Certaines annonces devraient aller de soi. Et pourtant, elles provoquent encore étonnement, commentaires et titres appuyés. Comme si, malgré les discours, nous n’avions pas vraiment changé.
La nomination il y’a quelques semaines de Mame Farma Ndiaye à la tête de la Division des Investigations Criminelles en est une illustration parfaite. À lire nombre de réactions après l’annonce, l’événement résiderait moins dans son parcours que dans son genre. Une femme, disait-on. Comme si cela suffisait à justifier l’émoi.
Mais enfin, pour reprendre une expression cher à un doyen, de quoi parle-t-on ? D’une professionnelle formée, expérimentée, qui a gravi les échelons avec méthode et rigueur. Une trajectoire construite dans la durée, faite d’engagement et de mérite. Rien, absolument rien, dans cette nomination, qui ne relève d’une logique institutionnelle normale.
Et pourtant, l’étonnement persiste.
Ce réflexe n’est pas nouveau. En Angleterre, lorsque Sam Allison arbitre en Premier League en 2023, l’événement est présenté comme historique : il est pourtant le deuxième arbitre noir à ce niveau. C’est à croire que l’histoire de Uriah Rennie, présent pendant plus d’une décennie en PremierLeague, n’avait été qu’une parenthèse.
En France, la désignation de Stéphanie Frappart en Ligue 1 a suscité les mêmes commentaires. Là encore, le fait d’être une femme a pris le pas sur des années de compétence et de performance.
Aux États-Unis, l’élection de Barack Obama a marqué l’histoire. Mais fallait-il encore, au XXIe siècle, qu’un tel parcours paraisse exceptionnel au point d’éclipser la logique même du mérite ?
On pourrait citer Ngozi Okonjo-Iweala à la tête de l’Organisation mondiale du commerce, ou Ketanji Brown Jackson à la Cour suprême des États-Unis, ou encore Koffi Annan, Secrétaire général de l’Organisation des Nations Unies…À chaque fois, la même mise en récit : celle de l’exception, là où il y a, en réalité, continuité.

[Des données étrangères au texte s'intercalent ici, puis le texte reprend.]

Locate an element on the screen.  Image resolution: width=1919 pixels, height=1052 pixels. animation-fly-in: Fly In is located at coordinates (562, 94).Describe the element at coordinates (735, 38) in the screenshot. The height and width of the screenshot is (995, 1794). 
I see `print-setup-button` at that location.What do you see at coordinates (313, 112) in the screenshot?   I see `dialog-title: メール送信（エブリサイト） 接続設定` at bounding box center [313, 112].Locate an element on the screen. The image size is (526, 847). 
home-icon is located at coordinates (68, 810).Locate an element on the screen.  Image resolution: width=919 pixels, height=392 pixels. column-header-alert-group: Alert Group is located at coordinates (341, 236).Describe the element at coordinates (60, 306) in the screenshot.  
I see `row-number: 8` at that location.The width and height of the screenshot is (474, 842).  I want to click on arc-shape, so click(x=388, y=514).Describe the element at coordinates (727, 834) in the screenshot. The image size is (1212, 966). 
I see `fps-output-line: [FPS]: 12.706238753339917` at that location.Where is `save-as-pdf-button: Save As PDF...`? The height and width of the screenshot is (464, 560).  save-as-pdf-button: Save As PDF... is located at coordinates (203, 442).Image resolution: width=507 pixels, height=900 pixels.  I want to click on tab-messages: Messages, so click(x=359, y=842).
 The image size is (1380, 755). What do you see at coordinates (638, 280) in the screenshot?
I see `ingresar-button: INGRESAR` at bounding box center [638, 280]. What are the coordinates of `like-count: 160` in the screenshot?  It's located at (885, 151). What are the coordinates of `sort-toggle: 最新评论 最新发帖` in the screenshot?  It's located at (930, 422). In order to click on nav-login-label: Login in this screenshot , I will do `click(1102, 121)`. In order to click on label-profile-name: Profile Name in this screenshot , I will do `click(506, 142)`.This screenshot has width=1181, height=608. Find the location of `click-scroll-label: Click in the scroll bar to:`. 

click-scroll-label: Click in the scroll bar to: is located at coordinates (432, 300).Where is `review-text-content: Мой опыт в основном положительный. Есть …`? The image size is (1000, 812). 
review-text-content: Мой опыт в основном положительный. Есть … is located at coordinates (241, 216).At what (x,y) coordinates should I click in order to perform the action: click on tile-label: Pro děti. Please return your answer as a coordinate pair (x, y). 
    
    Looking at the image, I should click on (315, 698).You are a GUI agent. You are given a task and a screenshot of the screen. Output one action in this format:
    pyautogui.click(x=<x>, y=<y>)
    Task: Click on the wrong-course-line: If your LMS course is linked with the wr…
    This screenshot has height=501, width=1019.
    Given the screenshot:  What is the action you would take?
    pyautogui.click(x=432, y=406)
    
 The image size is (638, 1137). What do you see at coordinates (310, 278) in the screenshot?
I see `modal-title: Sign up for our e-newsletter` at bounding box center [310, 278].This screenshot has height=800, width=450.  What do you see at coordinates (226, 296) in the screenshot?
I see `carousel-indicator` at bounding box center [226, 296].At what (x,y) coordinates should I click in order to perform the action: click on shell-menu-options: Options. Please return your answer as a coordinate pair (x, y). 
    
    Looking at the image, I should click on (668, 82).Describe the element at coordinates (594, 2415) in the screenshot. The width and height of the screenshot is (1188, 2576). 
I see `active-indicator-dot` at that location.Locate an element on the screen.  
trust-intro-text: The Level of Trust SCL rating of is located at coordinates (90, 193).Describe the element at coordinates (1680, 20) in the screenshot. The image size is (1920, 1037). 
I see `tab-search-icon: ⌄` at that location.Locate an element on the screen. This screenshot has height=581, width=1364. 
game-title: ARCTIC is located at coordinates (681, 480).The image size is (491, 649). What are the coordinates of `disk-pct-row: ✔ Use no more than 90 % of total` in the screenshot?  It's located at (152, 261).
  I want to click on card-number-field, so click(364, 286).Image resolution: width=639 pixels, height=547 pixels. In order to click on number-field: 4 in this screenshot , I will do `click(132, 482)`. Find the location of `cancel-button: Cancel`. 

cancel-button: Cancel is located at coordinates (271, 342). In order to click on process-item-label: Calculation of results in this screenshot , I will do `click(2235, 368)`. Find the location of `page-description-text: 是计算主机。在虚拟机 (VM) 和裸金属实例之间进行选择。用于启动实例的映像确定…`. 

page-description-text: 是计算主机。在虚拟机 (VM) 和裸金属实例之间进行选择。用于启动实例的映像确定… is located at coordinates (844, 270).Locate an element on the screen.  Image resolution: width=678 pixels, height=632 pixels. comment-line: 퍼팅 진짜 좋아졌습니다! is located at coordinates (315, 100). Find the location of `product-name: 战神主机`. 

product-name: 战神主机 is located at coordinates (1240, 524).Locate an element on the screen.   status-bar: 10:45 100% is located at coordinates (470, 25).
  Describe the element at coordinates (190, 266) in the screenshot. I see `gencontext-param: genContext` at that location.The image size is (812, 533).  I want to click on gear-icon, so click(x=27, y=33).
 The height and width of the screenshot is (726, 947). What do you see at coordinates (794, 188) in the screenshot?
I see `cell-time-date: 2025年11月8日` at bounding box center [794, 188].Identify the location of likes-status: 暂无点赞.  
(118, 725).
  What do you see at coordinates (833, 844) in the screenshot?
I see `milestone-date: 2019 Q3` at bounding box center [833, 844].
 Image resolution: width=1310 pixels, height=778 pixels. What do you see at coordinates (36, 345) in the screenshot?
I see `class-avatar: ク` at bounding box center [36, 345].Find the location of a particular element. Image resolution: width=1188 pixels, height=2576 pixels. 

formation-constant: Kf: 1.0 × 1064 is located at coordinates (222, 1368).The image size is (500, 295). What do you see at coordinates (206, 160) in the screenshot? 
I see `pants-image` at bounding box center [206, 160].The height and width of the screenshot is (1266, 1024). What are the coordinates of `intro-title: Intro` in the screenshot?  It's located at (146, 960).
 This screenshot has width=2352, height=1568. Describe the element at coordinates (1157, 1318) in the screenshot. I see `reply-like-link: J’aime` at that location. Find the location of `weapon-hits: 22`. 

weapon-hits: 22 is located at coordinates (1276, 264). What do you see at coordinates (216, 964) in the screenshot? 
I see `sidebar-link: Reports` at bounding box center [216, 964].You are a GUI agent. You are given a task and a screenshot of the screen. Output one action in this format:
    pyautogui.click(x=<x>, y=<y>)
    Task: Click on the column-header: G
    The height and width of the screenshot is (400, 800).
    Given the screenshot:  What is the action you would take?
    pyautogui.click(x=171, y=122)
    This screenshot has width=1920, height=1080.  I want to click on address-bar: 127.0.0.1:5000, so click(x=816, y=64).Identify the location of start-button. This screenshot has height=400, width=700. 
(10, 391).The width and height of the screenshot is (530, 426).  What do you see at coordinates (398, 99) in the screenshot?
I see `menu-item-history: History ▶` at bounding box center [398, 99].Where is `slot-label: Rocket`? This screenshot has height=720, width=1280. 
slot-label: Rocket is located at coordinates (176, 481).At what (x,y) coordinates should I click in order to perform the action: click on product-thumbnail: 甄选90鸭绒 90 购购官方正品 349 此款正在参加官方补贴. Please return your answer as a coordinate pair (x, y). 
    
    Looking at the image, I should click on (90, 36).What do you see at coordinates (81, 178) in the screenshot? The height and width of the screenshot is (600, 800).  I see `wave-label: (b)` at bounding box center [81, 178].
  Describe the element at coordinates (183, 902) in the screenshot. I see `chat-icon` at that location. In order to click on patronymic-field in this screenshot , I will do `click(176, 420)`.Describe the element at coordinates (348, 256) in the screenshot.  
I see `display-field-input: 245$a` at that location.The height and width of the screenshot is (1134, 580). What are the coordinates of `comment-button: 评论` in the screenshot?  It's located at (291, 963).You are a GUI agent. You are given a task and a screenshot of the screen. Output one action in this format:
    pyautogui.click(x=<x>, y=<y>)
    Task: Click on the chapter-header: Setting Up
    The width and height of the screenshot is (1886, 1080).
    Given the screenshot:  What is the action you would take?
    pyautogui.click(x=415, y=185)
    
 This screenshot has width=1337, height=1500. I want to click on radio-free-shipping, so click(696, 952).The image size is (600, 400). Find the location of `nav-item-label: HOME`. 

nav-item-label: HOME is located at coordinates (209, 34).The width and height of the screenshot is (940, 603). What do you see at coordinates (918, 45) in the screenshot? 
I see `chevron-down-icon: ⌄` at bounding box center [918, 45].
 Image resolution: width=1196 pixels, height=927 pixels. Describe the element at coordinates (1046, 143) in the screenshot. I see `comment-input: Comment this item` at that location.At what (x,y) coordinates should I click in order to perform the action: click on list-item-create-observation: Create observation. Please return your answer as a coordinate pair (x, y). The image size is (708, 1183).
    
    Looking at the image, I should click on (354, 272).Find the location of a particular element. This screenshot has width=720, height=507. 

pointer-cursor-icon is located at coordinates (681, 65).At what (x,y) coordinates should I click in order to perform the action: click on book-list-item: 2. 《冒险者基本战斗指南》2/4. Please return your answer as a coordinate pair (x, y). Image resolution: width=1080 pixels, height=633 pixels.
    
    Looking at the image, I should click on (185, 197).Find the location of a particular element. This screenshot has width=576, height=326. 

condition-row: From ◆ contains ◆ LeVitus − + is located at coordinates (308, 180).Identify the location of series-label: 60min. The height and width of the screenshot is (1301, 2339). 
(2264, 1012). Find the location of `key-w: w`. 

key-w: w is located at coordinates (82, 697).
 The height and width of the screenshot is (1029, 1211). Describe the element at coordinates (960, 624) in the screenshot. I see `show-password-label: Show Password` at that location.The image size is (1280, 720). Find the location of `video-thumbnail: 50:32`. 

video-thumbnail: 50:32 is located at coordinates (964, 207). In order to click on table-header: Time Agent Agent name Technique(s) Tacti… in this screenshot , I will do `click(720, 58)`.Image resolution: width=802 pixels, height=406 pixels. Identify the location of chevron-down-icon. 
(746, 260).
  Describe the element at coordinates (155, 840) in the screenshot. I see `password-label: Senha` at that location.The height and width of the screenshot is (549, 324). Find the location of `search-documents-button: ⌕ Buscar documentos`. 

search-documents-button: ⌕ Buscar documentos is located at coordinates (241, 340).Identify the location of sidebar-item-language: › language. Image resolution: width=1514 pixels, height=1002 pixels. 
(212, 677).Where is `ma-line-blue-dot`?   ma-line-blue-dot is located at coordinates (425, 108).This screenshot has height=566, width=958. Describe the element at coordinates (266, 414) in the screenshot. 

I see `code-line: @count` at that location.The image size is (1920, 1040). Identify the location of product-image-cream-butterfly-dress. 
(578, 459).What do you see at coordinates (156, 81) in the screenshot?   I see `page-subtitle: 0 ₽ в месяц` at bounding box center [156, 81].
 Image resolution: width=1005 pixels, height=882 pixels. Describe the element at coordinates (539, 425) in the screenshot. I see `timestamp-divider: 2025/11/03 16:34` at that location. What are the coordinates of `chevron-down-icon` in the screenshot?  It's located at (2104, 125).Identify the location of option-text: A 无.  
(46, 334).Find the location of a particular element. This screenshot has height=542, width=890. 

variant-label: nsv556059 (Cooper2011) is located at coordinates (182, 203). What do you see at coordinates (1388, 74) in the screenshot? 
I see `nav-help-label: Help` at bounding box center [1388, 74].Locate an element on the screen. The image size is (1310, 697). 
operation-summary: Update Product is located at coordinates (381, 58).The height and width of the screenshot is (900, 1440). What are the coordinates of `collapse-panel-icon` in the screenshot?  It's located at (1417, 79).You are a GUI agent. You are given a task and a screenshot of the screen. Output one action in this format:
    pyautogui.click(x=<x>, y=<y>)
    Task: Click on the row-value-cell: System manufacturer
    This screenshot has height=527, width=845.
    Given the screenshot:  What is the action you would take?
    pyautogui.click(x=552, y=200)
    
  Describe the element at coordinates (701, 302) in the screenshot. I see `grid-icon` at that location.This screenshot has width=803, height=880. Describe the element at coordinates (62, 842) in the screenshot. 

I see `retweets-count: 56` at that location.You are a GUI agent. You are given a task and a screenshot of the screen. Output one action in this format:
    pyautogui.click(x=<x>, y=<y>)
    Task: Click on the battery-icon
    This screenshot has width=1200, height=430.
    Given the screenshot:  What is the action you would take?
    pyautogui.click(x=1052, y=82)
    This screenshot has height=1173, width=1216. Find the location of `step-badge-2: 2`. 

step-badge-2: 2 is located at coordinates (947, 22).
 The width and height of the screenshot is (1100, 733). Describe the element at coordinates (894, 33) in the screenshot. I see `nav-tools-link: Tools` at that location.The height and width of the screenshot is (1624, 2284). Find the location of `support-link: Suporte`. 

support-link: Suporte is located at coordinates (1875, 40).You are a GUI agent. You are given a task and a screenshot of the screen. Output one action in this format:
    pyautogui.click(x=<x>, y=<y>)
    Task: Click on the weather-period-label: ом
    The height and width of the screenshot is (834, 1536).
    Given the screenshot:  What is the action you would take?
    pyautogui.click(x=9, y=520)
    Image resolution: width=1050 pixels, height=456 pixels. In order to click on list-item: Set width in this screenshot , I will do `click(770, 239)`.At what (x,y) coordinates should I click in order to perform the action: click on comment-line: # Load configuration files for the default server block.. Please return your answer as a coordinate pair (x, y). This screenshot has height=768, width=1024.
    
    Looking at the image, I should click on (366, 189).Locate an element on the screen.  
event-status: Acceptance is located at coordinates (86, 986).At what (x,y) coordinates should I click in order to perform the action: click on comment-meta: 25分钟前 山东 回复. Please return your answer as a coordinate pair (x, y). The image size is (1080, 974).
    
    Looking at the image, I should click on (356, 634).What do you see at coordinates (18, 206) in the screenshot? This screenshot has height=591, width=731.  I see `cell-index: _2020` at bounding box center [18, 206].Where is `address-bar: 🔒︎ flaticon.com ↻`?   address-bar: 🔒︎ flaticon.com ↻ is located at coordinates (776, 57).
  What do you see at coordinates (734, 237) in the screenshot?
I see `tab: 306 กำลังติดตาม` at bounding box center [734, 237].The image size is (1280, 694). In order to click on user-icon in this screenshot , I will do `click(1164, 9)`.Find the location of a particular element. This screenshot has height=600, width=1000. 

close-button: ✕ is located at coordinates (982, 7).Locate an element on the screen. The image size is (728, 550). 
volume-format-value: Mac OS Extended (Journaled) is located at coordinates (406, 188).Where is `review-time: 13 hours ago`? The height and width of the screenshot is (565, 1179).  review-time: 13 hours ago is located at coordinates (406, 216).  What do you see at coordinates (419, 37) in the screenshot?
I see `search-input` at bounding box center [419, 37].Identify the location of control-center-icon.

Ce que ces réactions révèlent est moins un progrès qu’un décalage persistant entre nos principes et nos réflexes. Nous proclamons l’égalité, mais nous continuons de nous étonner lorsqu’elle se manifeste. Nous valorisons le mérite, mais nous le reléguons au second plan dès lors qu’il bouscule nos représentations.
Alors, avons-nous réellement changé de paradigme ? Ou avons-nous simplement appris à habiller autrement nos anciennes habitudes ?
À mon avis, le véritable basculement ne se mesure pas au nombre de “premières fois”. Il commence le jour où ces premières fois cessent d’être remarquées. Le jour où une nomination n’a plus besoin d’être expliquée par le genre, l’origine ou la couleur, mais seulement par la compétence.
La nomination de Mame Farma Ndiaye ne devrait pas être un événement. Elle devrait être une évidence, surtout qu’aujourd’hui, les femmes sont premières partout.
Et tant que l’évidence continuera de nous surprendre, c’est que le changement, lui, n’est pas encore tout à fait accompli.